Mizuno’s current Tour staff includes a few players at the highest levels but a bigger group is the pipeline. Mizuno is working with the American Junior Golf Association as well as the Clutch Pro Tour in the UK. It’s an approach Matthews calls “an investment in later.”
The ST Evolution
Since Mizuno pressed the reset button on its driver program, the technology has steadily evolved as it has iterated from ST190 to the 200 series to where it is today with the four models that makeup the ST230 lineup.
With each release, Mizuno has alternated between adding speed and increasing forgiveness.
With ST 190, a new face material help Mizuno get faster. With ST 200, added stability; 200 Z and X got faster; the 220 series more forgiving. The initial offerings in the 230 series further increased speed while Mizuno’s latest, the ST230 MAX, is its most forgiving.
“Are we where we want to be?” Matthews wonders aloud. “We’re pretty bloody close.”
If there’s a missing piece, it’s that for all Mizuno has done to elevate its drivers, there’s nothing it can point to that’s uniquely its own. Everybody has some form of face technology. Signature technologies like the Shockwave sole and CoreTech Chamber are Mizuno versions of things that everyone else has.
Who’s to say Mizuno’s version is better than theirs?
“There’s nothing unique to the industry, just our execution,” says Voshall. “We’re missing that super-exciting thing we can shout about.”
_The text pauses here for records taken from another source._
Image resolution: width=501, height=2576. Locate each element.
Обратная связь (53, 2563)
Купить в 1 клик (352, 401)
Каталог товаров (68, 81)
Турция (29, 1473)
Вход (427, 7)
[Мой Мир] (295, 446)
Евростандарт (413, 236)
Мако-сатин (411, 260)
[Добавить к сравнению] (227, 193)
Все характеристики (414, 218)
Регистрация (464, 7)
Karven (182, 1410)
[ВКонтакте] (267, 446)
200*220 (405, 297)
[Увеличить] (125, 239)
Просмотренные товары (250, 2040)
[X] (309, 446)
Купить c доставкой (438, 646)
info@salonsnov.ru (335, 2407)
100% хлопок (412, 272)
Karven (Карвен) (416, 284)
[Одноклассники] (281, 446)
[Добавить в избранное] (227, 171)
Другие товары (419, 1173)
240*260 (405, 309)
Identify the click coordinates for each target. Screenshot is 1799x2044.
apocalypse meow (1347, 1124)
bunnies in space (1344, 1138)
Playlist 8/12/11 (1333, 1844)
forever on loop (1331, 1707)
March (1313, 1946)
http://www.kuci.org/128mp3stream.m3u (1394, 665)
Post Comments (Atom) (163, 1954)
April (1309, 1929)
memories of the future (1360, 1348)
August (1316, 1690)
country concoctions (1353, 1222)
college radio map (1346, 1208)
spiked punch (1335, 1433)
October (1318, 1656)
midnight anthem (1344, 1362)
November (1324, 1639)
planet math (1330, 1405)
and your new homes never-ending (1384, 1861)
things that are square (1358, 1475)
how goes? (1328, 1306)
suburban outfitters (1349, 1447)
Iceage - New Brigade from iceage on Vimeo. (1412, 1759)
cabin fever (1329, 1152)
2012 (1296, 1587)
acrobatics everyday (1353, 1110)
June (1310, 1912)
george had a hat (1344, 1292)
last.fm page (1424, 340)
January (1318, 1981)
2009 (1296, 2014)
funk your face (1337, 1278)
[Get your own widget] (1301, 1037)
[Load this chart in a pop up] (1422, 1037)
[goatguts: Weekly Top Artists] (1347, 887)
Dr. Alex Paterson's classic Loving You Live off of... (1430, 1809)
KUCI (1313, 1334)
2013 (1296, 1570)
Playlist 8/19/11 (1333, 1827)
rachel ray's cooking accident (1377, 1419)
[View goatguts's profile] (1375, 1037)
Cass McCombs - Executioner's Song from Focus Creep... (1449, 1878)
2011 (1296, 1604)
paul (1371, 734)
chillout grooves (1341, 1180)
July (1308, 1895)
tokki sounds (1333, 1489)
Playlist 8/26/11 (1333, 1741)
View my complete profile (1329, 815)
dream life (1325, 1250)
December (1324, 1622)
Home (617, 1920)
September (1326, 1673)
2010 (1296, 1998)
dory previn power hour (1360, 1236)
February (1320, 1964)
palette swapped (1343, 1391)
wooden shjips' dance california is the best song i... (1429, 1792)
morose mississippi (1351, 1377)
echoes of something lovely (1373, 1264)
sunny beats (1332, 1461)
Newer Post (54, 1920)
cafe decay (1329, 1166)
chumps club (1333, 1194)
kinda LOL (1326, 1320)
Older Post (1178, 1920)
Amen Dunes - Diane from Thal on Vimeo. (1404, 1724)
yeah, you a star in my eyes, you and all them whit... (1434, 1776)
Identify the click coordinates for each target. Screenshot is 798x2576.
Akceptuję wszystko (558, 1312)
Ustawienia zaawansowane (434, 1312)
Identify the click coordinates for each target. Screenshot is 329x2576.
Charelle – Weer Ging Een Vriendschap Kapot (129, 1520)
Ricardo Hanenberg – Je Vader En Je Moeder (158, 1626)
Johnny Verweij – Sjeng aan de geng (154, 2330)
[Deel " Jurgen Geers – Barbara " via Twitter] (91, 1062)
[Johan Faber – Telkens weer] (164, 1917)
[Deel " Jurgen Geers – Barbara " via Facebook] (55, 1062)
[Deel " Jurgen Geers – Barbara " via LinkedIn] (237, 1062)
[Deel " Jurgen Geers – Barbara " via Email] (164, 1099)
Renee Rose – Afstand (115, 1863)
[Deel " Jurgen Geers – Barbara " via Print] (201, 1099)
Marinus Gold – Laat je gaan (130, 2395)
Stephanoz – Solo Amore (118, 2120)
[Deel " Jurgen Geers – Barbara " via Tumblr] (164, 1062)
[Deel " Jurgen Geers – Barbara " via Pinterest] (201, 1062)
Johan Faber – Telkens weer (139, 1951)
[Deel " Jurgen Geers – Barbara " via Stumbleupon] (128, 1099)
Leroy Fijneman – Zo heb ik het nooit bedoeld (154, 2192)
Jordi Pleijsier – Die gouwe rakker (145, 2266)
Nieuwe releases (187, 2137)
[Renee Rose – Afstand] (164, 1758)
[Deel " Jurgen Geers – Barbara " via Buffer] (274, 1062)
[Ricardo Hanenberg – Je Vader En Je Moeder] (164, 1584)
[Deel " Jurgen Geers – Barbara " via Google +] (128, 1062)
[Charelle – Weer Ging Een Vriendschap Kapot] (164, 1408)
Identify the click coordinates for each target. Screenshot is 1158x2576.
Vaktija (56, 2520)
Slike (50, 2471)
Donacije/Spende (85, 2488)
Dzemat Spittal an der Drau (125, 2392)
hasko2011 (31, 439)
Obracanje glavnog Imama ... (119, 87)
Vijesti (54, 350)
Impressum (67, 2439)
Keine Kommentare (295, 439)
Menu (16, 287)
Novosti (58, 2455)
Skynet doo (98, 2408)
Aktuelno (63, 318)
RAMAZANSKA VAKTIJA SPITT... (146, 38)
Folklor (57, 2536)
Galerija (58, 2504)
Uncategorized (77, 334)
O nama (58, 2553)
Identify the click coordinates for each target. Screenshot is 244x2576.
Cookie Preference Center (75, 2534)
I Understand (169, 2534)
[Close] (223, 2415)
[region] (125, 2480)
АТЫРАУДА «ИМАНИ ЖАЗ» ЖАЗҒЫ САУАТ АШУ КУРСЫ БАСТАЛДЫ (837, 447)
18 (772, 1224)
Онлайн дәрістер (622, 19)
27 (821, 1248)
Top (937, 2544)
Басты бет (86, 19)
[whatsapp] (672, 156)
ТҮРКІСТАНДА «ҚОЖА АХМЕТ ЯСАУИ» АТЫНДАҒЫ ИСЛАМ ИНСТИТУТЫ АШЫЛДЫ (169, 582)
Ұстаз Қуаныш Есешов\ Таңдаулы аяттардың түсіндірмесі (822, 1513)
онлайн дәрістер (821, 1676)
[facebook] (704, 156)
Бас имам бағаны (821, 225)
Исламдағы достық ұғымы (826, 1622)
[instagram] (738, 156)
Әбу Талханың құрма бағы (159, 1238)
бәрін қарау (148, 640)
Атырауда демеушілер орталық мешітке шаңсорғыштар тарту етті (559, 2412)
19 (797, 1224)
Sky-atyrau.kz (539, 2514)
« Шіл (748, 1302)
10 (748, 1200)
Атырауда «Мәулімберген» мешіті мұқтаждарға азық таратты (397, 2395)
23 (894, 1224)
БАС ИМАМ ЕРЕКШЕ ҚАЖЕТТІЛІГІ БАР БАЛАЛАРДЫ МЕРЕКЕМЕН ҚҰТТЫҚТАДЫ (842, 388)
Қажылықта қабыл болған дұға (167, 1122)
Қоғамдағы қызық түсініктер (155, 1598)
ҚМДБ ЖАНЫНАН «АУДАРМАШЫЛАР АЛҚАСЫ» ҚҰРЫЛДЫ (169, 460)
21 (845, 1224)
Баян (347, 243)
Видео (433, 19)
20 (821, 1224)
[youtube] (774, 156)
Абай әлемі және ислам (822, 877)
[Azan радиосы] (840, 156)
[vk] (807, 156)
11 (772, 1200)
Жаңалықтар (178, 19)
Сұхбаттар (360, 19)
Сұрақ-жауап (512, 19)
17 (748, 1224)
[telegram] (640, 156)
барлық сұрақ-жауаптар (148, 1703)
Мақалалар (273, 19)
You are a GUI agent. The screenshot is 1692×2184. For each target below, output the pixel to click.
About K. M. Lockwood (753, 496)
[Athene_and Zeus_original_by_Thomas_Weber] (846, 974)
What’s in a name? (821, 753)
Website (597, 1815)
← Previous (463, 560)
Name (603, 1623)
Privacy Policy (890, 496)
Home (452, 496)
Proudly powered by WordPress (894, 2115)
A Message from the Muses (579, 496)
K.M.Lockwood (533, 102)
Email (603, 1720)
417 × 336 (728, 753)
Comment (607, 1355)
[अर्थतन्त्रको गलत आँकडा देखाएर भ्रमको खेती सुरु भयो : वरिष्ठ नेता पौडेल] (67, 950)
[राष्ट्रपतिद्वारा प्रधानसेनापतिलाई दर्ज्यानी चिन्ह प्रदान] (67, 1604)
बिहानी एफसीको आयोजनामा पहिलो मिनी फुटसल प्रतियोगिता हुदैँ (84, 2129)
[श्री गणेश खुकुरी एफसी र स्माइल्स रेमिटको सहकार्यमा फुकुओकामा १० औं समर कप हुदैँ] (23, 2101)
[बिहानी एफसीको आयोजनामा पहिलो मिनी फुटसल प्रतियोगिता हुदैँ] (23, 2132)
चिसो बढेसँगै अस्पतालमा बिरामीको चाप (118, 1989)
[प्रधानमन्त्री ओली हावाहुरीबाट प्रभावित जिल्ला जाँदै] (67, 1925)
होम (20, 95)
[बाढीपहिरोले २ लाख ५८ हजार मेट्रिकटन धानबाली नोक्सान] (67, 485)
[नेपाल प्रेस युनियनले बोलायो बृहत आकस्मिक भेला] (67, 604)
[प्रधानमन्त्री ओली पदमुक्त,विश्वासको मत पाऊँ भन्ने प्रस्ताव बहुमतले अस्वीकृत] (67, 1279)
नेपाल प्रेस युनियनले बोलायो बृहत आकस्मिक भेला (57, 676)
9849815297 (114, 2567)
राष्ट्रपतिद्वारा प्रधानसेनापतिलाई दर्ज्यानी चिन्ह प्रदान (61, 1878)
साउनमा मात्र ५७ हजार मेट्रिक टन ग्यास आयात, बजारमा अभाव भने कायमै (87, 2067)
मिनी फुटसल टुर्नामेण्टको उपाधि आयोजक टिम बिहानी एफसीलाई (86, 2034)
That super-exciting thing is coming but that is a story for another day.
Mizuno Drivers Right Now
Keith Mitchell continues to find success with a Mizuno driver in the bagToday, Mizuno is content with where it is in the driver space. It believes it has worked through the hard stuff. Company-wide, everyone has bought into the notion that Mizuno drivers aren’t inferior anymore. It’s undone some of the negative beliefs and, in doing so, has established trust with its brand ambassadors.
The driver is no longer a hurdle, at least not with the type of player Mizuno wants to sign.
That’s backed up by this season’s success on the professional tours. Lights and buzzers may not have gone off to signal Mizuno’s return but there have been a series of moments the show that something is happening.
Keith Mitchell, the man who put Mizuno drivers back on the map, sits sixth in Strokes Gined off the tee. Grayson Murray won the Sony Open, Bailey Tardy won the LPGA’s Blue Bay and Steven Fisk picked up a victory on the Korn Ferry Tour—all three with Mizuno drivers in the bag.
Luke Donald and Stacy Lewis are still on staff but both now pair their Mizuno headcovers with Mizuno drivers.
The Work to Be Done
What’s Mizuno’s homework? What does it need to do next?
Voshall thinks he, and the rest of the Mizuno team, need a technology and a story that’s compelling enough that you’ll want to try a Mizuno driver. TaylorMade and Callaway will almost always get a shot. The next stage of the game requires that uniquely and exclusively Mizuno “thing” that will giving golfers a reason to pick up a Mizuno driver instead of a Titleist or a COBRA.
If the plan stays on track, Mizuno is confident it won’t be long before it can do just that.